▶ Task requirements: Within this material, find every line where the string "Type" appears, and copy it out.

☆ ☆ ☆ ☆ ☆

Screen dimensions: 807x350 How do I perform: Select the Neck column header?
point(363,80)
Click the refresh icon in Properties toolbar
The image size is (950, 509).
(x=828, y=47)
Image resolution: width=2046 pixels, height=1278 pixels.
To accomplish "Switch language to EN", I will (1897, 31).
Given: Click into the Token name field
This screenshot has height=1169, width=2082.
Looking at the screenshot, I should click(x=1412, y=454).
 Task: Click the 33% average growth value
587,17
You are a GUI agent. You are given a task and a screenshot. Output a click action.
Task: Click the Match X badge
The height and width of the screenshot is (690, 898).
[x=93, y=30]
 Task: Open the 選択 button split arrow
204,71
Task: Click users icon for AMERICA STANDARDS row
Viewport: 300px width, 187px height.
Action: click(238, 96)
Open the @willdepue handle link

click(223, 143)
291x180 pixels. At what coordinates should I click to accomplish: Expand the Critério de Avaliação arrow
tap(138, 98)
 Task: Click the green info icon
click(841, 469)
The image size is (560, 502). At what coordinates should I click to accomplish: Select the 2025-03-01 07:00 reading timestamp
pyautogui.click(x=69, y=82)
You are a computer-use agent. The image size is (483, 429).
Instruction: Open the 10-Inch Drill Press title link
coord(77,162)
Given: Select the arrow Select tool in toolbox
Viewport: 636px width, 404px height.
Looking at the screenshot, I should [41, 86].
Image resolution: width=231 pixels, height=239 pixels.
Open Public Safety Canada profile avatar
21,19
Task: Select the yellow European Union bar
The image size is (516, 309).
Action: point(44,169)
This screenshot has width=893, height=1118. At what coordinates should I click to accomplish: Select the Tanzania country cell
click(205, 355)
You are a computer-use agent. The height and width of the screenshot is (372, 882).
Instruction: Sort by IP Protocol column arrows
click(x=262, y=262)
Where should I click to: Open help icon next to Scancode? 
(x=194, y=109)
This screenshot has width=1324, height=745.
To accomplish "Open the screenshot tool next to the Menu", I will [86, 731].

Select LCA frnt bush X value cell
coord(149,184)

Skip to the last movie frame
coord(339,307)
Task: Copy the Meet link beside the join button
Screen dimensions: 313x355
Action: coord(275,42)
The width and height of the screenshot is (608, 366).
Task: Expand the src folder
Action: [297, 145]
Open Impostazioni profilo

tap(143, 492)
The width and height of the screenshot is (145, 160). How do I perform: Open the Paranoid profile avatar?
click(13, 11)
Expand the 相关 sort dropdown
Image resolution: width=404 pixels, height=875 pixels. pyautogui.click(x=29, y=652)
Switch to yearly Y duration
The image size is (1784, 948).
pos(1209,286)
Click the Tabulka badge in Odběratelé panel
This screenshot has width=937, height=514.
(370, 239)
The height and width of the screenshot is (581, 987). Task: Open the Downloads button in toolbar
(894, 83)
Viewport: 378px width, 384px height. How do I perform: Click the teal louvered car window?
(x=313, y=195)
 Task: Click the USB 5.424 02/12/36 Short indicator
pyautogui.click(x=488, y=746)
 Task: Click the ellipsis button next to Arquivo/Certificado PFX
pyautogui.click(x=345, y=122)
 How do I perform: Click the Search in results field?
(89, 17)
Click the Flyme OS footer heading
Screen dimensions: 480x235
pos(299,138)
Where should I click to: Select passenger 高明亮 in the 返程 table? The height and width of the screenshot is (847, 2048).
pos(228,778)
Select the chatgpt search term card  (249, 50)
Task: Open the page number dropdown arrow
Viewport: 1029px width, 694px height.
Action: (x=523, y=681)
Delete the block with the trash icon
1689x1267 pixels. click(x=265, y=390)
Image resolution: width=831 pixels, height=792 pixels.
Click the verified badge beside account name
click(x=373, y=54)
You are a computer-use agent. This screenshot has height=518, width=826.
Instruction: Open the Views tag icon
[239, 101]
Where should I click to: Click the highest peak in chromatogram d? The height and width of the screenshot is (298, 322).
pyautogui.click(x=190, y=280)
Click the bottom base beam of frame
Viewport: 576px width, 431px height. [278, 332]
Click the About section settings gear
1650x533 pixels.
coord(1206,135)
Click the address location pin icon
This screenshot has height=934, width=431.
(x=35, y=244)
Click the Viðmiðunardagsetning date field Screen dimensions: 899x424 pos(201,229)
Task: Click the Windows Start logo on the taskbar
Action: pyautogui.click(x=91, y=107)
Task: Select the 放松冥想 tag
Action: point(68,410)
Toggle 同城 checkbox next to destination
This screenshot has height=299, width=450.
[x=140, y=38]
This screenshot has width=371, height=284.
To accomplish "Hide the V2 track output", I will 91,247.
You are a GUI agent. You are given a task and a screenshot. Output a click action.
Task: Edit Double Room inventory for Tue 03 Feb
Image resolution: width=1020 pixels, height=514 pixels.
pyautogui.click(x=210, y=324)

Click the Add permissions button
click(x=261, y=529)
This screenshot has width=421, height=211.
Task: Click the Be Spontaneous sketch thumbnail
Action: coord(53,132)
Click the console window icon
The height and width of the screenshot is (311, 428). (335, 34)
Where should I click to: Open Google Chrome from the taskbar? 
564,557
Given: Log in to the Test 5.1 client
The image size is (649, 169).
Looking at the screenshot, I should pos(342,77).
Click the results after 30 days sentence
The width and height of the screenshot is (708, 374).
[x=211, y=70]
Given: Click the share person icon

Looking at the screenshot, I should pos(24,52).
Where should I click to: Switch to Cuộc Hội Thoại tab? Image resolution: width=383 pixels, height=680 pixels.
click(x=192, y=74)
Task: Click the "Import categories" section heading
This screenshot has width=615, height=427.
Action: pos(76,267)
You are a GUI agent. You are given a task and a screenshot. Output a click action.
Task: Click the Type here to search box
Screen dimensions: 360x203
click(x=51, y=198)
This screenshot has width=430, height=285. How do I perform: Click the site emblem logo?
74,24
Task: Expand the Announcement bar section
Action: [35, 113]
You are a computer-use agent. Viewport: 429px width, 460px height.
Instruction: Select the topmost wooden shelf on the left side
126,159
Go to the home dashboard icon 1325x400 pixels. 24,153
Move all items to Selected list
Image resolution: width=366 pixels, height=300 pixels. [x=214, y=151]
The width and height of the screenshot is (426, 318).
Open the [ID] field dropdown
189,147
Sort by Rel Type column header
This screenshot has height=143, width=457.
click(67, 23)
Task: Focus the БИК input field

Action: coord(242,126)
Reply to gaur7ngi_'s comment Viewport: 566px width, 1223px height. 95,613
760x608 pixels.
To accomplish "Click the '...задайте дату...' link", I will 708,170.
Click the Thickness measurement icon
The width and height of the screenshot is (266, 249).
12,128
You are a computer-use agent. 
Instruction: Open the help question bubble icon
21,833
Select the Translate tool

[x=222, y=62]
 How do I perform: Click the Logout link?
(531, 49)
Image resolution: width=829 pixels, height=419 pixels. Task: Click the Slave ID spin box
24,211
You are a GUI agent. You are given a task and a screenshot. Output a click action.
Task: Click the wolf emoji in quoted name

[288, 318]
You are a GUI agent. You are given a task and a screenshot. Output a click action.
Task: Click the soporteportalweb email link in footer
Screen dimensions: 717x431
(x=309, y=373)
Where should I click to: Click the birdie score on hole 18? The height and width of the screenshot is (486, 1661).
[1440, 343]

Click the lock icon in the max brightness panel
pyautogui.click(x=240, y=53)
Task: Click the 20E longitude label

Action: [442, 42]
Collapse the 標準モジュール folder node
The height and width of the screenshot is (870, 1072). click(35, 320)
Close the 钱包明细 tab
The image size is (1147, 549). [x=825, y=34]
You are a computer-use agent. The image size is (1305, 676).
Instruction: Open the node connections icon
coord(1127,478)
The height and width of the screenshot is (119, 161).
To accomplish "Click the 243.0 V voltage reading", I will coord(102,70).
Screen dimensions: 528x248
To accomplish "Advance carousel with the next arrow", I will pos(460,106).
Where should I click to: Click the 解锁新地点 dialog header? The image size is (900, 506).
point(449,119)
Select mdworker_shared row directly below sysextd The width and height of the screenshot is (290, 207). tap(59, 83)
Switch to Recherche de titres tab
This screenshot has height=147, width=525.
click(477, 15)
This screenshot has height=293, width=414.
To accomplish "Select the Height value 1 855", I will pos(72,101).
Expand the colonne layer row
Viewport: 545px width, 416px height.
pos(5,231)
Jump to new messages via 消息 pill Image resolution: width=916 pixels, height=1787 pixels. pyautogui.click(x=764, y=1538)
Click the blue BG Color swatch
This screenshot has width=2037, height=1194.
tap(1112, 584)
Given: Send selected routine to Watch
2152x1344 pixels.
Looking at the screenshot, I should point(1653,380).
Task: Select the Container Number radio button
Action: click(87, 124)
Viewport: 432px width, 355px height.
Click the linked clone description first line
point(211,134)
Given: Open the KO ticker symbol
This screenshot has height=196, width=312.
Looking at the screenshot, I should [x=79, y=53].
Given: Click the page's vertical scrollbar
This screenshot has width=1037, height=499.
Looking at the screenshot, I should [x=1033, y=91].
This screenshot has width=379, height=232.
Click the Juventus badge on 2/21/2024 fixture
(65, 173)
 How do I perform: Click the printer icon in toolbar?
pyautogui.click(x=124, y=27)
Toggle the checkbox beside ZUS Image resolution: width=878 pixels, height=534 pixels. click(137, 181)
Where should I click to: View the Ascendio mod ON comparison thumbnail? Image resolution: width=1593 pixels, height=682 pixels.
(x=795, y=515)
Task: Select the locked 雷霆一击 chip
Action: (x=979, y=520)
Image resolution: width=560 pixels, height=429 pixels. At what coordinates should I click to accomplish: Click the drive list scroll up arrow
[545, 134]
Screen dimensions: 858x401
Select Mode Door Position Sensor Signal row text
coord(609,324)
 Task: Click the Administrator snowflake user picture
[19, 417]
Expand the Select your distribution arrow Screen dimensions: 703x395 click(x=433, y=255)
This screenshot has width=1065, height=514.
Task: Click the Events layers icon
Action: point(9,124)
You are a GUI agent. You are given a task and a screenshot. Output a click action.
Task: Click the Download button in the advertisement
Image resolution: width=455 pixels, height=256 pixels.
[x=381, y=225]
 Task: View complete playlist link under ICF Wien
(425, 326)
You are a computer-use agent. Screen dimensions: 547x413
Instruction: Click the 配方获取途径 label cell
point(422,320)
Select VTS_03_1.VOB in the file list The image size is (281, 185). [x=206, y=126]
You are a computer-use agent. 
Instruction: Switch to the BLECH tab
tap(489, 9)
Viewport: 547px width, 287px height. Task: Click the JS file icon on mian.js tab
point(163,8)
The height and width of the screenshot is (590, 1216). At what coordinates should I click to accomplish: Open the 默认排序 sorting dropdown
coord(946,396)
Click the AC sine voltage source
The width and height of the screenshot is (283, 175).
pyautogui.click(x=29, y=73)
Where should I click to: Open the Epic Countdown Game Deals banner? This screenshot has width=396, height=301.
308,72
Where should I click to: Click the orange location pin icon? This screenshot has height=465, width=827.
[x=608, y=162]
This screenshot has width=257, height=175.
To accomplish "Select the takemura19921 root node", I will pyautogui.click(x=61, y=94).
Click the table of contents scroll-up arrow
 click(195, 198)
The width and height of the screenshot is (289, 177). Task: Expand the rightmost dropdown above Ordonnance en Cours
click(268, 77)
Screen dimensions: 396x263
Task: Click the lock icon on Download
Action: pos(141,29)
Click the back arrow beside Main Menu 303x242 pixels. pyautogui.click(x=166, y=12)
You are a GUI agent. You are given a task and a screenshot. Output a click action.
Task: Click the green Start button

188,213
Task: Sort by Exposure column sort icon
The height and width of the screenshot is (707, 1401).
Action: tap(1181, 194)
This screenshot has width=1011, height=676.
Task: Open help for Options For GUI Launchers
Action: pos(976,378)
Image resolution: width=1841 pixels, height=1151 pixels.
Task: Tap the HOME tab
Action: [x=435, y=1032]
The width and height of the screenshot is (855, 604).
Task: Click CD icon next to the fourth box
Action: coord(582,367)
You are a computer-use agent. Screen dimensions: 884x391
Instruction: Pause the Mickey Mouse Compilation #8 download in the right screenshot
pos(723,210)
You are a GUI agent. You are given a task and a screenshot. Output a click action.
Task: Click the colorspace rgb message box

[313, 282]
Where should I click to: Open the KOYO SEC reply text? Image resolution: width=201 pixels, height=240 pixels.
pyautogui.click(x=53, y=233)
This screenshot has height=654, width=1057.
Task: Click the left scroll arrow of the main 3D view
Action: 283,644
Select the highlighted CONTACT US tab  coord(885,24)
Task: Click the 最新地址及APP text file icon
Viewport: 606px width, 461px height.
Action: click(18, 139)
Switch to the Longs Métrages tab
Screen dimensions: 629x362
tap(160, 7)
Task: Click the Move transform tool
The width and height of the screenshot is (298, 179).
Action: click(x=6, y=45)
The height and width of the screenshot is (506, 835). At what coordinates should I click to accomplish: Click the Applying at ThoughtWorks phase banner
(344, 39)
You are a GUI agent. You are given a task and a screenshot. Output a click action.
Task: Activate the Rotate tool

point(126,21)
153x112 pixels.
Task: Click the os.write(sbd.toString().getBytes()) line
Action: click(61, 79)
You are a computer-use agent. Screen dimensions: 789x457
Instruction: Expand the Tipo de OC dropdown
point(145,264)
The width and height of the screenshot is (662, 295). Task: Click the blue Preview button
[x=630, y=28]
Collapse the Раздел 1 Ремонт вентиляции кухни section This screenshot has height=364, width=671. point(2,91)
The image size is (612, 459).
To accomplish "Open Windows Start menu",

☆ ☆ ☆ ☆ ☆

▶ The completed task:
Task: Click the Type here to search box
Sort by Rel Type column header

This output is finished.